Svanfeldt explained: “If you incorporate too much endurance training in your week, you’ll burn more calories and feel an increase in hunger.
“This can make it challenging to stick to an energy deficit (where you eat less energy than you burn), which is required if you want to lose weight.”
Svanfeldt advised: “Instead, aim for a balance of endurance and strength training along with a balanced diet in line with your energy requirement.
“Using a tracking tool like Lifesum can help you to stay on track on your journey towards your health goal.”
Regular physical activity is still vital in order to lose weight, with the key being to burn off more calories than you consume.
“Regular physical activity is great for our overall health and wellbeing but there’s no need to have an excessive workout routine in order to lose weight, or visceral fat,” said Svanfeldt.
What is visceral fat?
Differing from the rolls of skin you can pinch in between your fingers, visceral fat is inside of the body.
Diabetes.co.uk elaborated to state that visceral fat is “stored around a number of important internal organs such as the liver, pancreas and intestines”.
The biologically active fat “plays a distinctive and potentially dangerous role affecting how our hormones function”.
An excess of visceral fat is associated with insulin resistance, which can lead to glucose intolerance and type 2 diabetes.
Larger quantities of visceral fat increases the risk of:
- Heart disease
- Breast cancer
- Colorectal cancer
- Alzheimer’s disease.

Data under study >>
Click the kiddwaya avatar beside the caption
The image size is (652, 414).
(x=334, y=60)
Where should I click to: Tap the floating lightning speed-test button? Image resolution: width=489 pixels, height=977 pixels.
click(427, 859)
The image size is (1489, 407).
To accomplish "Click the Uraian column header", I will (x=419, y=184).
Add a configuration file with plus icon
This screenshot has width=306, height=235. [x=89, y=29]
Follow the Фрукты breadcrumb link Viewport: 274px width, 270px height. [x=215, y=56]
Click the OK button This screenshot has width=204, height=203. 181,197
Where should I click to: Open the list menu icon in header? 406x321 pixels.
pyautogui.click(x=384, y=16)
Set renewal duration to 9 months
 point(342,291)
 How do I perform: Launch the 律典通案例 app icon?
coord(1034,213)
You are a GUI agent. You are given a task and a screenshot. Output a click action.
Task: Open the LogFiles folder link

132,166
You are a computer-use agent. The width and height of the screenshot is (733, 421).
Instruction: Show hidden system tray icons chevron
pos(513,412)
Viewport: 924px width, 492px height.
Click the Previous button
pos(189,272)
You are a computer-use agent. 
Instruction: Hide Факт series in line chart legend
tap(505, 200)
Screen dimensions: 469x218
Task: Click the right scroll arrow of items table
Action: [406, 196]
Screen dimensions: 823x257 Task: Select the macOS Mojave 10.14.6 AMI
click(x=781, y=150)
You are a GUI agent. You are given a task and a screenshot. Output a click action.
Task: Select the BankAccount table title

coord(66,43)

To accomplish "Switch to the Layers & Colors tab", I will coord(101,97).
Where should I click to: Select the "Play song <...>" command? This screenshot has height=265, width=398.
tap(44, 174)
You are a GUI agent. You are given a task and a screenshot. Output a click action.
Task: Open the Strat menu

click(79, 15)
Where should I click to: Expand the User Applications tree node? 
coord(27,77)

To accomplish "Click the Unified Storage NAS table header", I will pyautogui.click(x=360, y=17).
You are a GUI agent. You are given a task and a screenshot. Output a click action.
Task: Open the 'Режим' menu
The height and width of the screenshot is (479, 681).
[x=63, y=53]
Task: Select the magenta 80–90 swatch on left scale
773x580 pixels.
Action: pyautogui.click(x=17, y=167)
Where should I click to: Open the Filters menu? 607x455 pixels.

Prompt A >> Repeat the visceral fat passage word for word from "The biologically active" to "type 2 diabetes.".
Prompt B >> Carry on the passage about visceral fat and weight loss, starting after its final sentence.

Answer A >>
The biologically active fat “plays a distinctive and potentially dangerous role affecting how our hormones function”.
An excess of visceral fat is associated with insulin resistance, which can lead to glucose intolerance and type 2 diabetes.

Answer B >>
“A relatively good indicator of visceral fat is to take a waistline measurement,” Diabetes.co.uk notes.
Adding to this notion is the British Heart Foundation; the charity highlights that a man’s waist should ideally be below 38 inches and, for women, 31.5 inches.
Quoting the World Health Organisation (WHO), Svanfeldt added: “WHO generally recommended that adults include at least 150-300 minutes of moderate aerobic physical activity per week.
“Or at least 75-150 minutes of vigorous-intense aerobic activity (or a combination of the two).
“Plus strength training that activates larger muscle groups at least two days per week.”
Svanfeldt continued: “Many believe that you need to incorporate as much endurance training as possible in your workout to lose weight.
“However, nutrition is the number one factor when it comes to weight loss.”
Svanfeldt recommends a “nutritious, and balanced diet in line with your energy requirement”.
Signe Svanfeldt is the lead nutritionist at Lifesum, the healthy eating app.